Excerpted records START

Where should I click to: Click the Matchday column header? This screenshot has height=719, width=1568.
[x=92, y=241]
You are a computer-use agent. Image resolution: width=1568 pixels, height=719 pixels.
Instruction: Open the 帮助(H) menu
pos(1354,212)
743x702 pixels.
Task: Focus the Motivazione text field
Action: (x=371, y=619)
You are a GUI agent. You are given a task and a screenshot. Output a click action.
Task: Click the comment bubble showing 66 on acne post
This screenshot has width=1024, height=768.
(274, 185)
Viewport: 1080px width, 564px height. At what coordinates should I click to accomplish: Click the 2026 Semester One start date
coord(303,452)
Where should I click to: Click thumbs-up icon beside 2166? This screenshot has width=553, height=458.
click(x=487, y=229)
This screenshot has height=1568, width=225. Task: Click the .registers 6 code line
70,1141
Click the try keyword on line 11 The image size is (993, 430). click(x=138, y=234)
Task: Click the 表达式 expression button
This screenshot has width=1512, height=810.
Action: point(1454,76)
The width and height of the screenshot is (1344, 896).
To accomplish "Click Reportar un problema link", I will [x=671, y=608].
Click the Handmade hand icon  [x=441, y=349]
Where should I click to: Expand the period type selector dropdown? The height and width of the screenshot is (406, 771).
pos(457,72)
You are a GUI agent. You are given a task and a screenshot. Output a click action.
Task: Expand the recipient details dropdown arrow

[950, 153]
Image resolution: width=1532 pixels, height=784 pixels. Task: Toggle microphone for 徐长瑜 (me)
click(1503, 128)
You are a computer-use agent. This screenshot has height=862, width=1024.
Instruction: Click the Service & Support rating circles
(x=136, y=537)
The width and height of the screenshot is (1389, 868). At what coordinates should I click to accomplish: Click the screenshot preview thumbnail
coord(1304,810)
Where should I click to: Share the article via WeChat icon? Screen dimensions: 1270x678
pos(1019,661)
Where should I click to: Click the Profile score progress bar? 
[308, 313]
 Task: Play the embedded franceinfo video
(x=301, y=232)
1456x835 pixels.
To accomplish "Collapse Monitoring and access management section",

Excerpted records END

Write all the records out again. Nothing may differ from the original.

Where should I click to: Click the Matchday column header? This screenshot has height=719, width=1568.
[x=92, y=241]
You are a computer-use agent. Image resolution: width=1568 pixels, height=719 pixels.
Instruction: Open the 帮助(H) menu
pos(1354,212)
743x702 pixels.
Task: Focus the Motivazione text field
Action: (x=371, y=619)
You are a GUI agent. You are given a task and a screenshot. Output a click action.
Task: Click the comment bubble showing 66 on acne post
This screenshot has width=1024, height=768.
(274, 185)
Viewport: 1080px width, 564px height. At what coordinates should I click to accomplish: Click the 2026 Semester One start date
coord(303,452)
Where should I click to: Click thumbs-up icon beside 2166? This screenshot has width=553, height=458.
click(x=487, y=229)
This screenshot has height=1568, width=225. Task: Click the .registers 6 code line
70,1141
Click the try keyword on line 11 The image size is (993, 430). click(x=138, y=234)
Task: Click the 表达式 expression button
This screenshot has width=1512, height=810.
Action: point(1454,76)
The width and height of the screenshot is (1344, 896).
To accomplish "Click Reportar un problema link", I will [x=671, y=608].
Click the Handmade hand icon  [x=441, y=349]
Where should I click to: Expand the period type selector dropdown? The height and width of the screenshot is (406, 771).
pos(457,72)
You are a GUI agent. You are given a task and a screenshot. Output a click action.
Task: Expand the recipient details dropdown arrow

[950, 153]
Image resolution: width=1532 pixels, height=784 pixels. Task: Toggle microphone for 徐长瑜 (me)
click(1503, 128)
You are a computer-use agent. This screenshot has height=862, width=1024.
Instruction: Click the Service & Support rating circles
(x=136, y=537)
The width and height of the screenshot is (1389, 868). At what coordinates should I click to accomplish: Click the screenshot preview thumbnail
coord(1304,810)
Where should I click to: Share the article via WeChat icon? Screen dimensions: 1270x678
pos(1019,661)
Where should I click to: Click the Profile score progress bar? 
[308, 313]
 Task: Play the embedded franceinfo video
(x=301, y=232)
1456x835 pixels.
To accomplish "Collapse Monitoring and access management section",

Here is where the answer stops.